As part of pelareorep's registration pathway, Oncolytics, in partnership with CCTG, is conducting a phase 2 clinical trial in metastatic breast cancer patients receiving standard weekly paclitaxel therapy. In March 2017, the company announced positive overall survival data from the open-label, randomized study where, in the intention-to-treat patient population, there was a statistically significant improvement in median overall survival from 10.4 months on the control arm to 17.4 months on the test arm. In May 2017, Oncolytics announced that the U.S. Food and Drug Administration (FDA) granted Fast Track designation for pelareorep for the treatment of metastatic breast cancer, and in September 2017, the company announced a successful End-of-Phase 2 meeting with the FDA.

Oncolytics is conducting its first study of pelareorep in combination with checkpoint inhibitors in an open-label phase 1b trial. The trial will assess the safety and dose-limiting toxicity of pelareorep in combination with pembrolizumab (KEYTRUDA) and chemotherapy in patients with advanced or metastatic pancreatic adenocarcinoma who have failed, or did not tolerate, first line treatment.

On March 16, 2017, Oncolytics announced that cancer charity Myeloma UK launched MUK eleven, a phase 1b trial studying pelareorep in combination with Celgene Corporation's immunomodulatory drugs (IMiDs), Imnovid (pomalidomide) or Revlimid (lenalidomide), as a rescue treatment in relapsing myeloma patients. The first patient was treated in September 2017.

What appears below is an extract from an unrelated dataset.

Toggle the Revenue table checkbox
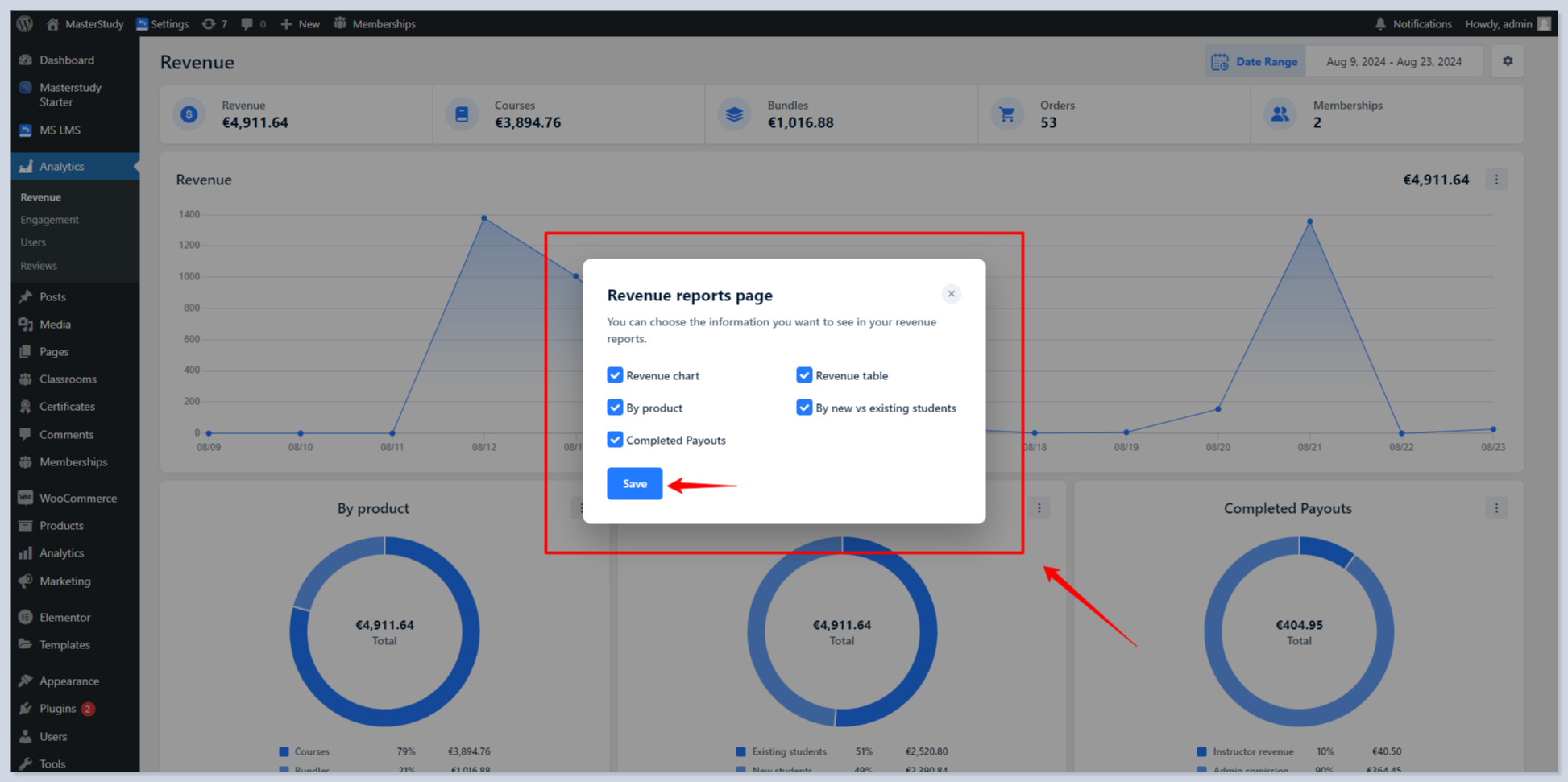The image size is (1568, 782). [803, 375]
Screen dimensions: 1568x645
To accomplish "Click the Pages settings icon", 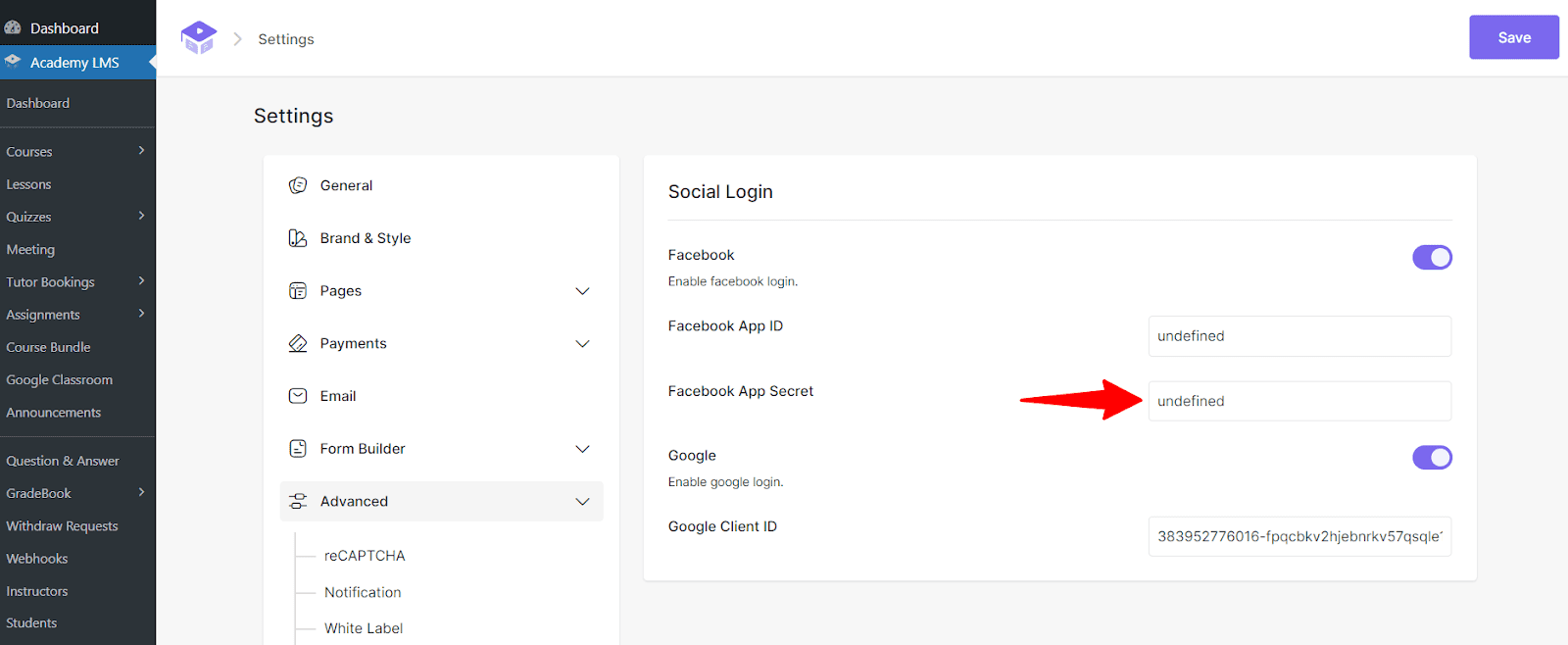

Oncolytics is conducting two phase 2 clinical trials studying pelareorep in pancreatic cancer: in collaboration with the University of Texas, Oncolytics is studying pelareorep in combination with gemcitabine (Gemzar) in patients with advanced pancreatic cancer, and in collaboration with the NCI, Oncolytics is studying pelareorep in combination with carboplatin and paclitaxel as a first line treatment of patients with recurrent or metastatic pancreatic cancer.